Time passes, the boots gradually fall off of the rack and down beside it, one lands the right way up, one is bent and folded over, and I try not to notice them. I get so used to them being there that they become part of the scenery, I see them but never SEE them. One day recently I noticed them there, and had this pang of nostalgia and guilt, they are perfectly good boots, and shouldn’t be ignored. I dug them out emptied the dirt, dust, screws, dog biscuit, a bunch of insulation granules out of them. I took the Dyson and hovered them, and then thought “Why not” I’ll try on these thin persons boots, and what do you know THEY FIT. 

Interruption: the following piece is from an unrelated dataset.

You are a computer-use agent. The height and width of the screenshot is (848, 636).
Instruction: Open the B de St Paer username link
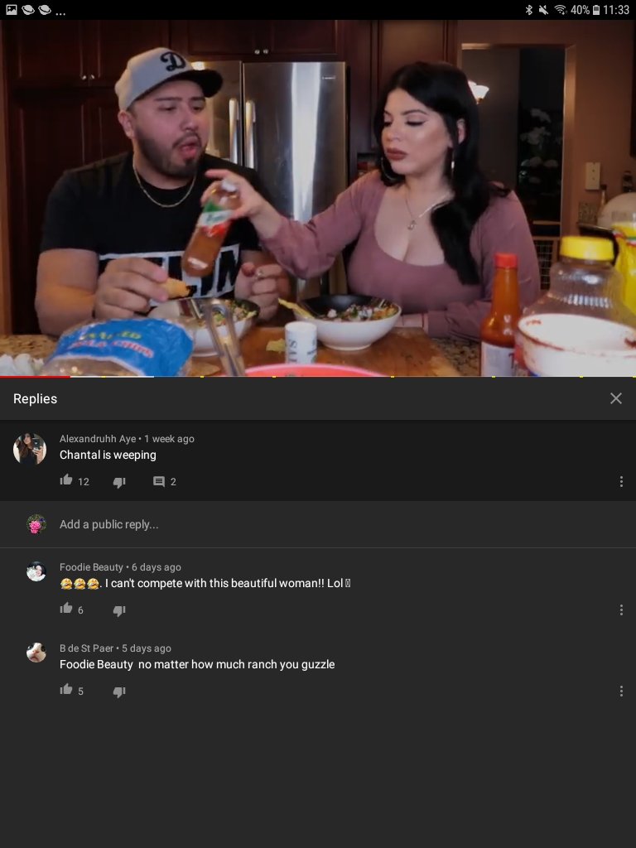point(86,648)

I spent a wonderful couple of days washing, cleaning and conditioning and now they look as good as new, and I have been wearing them, and you know they still make this fat woman feel good. It made me wonder how often we think ‘I can’t’ or that that time has passed and that person has gone, when all that is stopping you is your mind. Henry Ford may have had it right with his “If you think you can you can, if you think you can’t you’re right” Now instead of feeling doubly guilty when looking at those boots, neglected and abandoned, I now feel great wearing them again. I may not be the person I was when I was first wearing them, but again I AM still that person, just packaged a little differently.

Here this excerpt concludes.